Natureza alivia rotina do dia-a-dia
Nada de stress. Isso é o que algumas escolas buscam através do contato com a natureza, métodos alternativos de ensino e estímulo, brincadeiras e até aulas de religião. Algumas são radicais chegando a defender que o excesso de informação pode ser prejudicial ao desenvolvimento emocional da criança. Outras escolas seguem o sistema tradicional de incentivo a cursos de inglês e informática, mas colocando também a religiosidade como parte da formação.
O diretor do Colégio Bom Jesus da Aldeia, frei João Crisóstomo Arns, diz que o colégio tem a proposta de restabelecer o equilíbrio emocional que se perde com a massificação dos homens. Os bosques com trilhas e açudes são usados como laboratório vivo e uma fazendinha pedagógica mostra às crianças de onde vêm o leite, as verduras e até os ovos. O frei admite que ao saírem da escola ecológica e católica os alunos sofrem um choque com a realidade do mundo lá fora, mas garante que os valores humanos desenvolvidos lá fazem com que o homem resista a tudo.
Mariah Buschmann de Moura, 7 anos, chama a atenção pela desenvoltura ao falar e diz que o contato com a natureza é importante para renovar as energias. Ela conta que gosta muito das aulas de informática, porque o computador é como a televisão. A diferença é que a gente não fica só olhando e pode fazer coisas com ele. Adriano Alves Stephanello, 7, diz que se interessa muito pela natureza e fala com autoridade sobre os efeitos do fenômeno El Ni¤o, que está pesquisando, sobre o comportamento das plantas.

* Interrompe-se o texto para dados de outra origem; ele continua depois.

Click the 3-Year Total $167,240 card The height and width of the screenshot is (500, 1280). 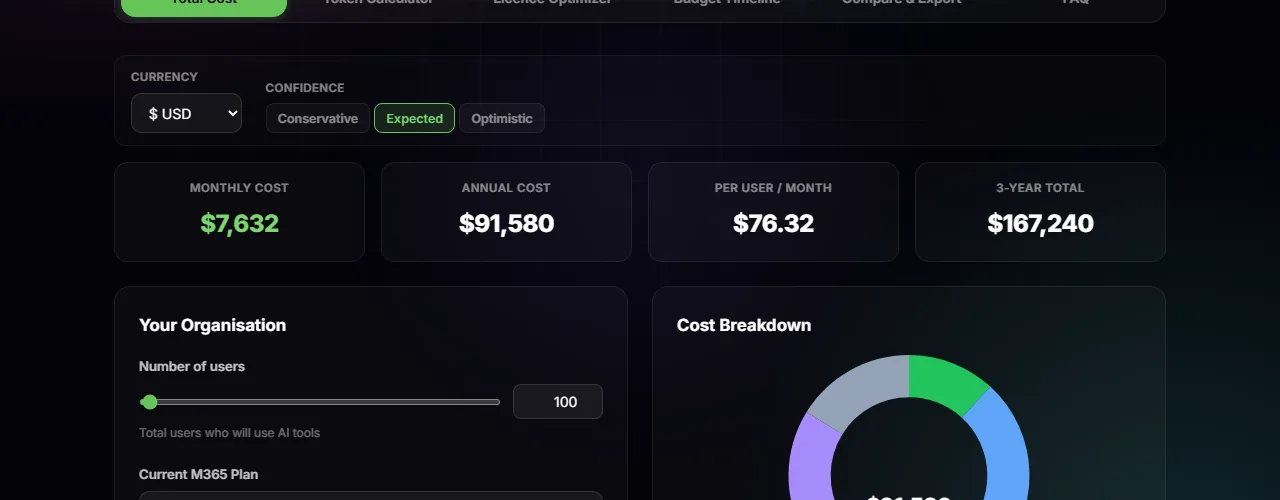1040,212
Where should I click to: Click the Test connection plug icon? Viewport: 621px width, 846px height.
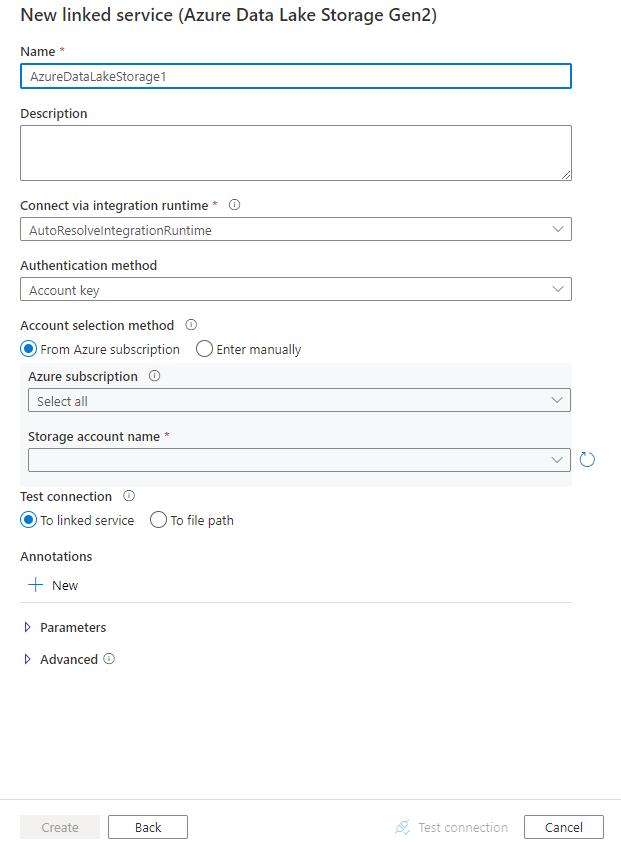(x=402, y=827)
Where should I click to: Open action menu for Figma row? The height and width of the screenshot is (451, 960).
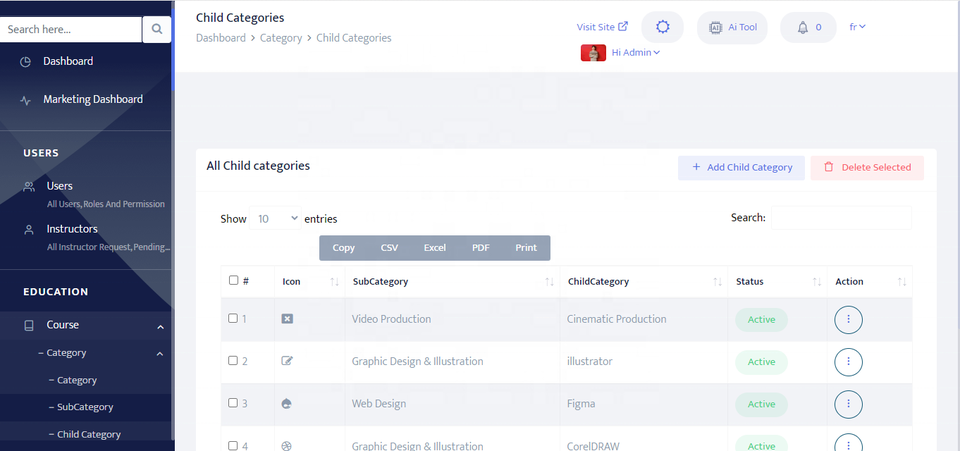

A veterinária e professora universitária Rosana Moraes e o marido Flávio Chiossi, que é gerente comercial, decidiram colocar os dois filhos mais velhos no colégio por causa do contato com a natureza, na esperança de que as crianças fiquem mais calmas. Não adianta se obrigar a passar o tempo todo com a criança se a realidade da vida da gente é estressante. Nós estávamos passando todo o nosso stress para elas, diz Rosana.
A escola de recreação e iniciação artística Cordão Dourado enfatiza a importância do brincar no desenvolvimento da criança. A escola trabalha com grupos pequenos de crianças de um a seis anos e segue o método alemão Waldorf, criado por Rodolf Steiner no início do século. O instrumento de origem filandesa Kantelê, parecido com uma cítara ou harpa, é utilizado para acalmar e estimular as crianças durante a programação. Elas são chamadas a brincar no quintal, ajudar a guardar os brinquedos ou a se preparar para as refeições com cânticos apropriados.
Os brinquedos são feitos na própria escola, com madeira ou lã pura, bem simples para que as crianças possam complementá-los com sua própria imaginação. Um pedaço de pano pode ser uma barraca ou a capa do príncipe. Um pedaço de madeira pode ser um telefone ou um carrinho, depende da imaginação, explica o dono da escola, Angelo Comasseto.
As professoras Angélica Quineto e Elisabeth Sobierajski explicam que a proposta é fugir do excesso de informação imposto à criança moderna e desenvolvê-la emocional e espiritualmente. Isso se faz respeitando cada fase no desenvolvimento da criança. Ela precisa rastejar e engatinhar, por exemplo. Pular etapas ter reflexos na vida futura desta pessoa, diz Angélica.
Seja qual for a proposta da escola, as famílias e os próprios estudantes, a partir de uma certa idade, podem optar pelo equilíbrio. Bruno Caprilhone, 15, já fez Kart, natação e Handebol, mas diz que encara as atividades como lazer e não gosta de se sobrecarregar. Todo dia passeio com o meu cachorro e até passo o dia todo no colégio, mas jogando handebol com meus amigos. Gosto de sair, conversar e se tiver que fazer cursos para me profissionalizar vou fazer opções. Não quero fazer tudo ao mesmo tempo, conclui.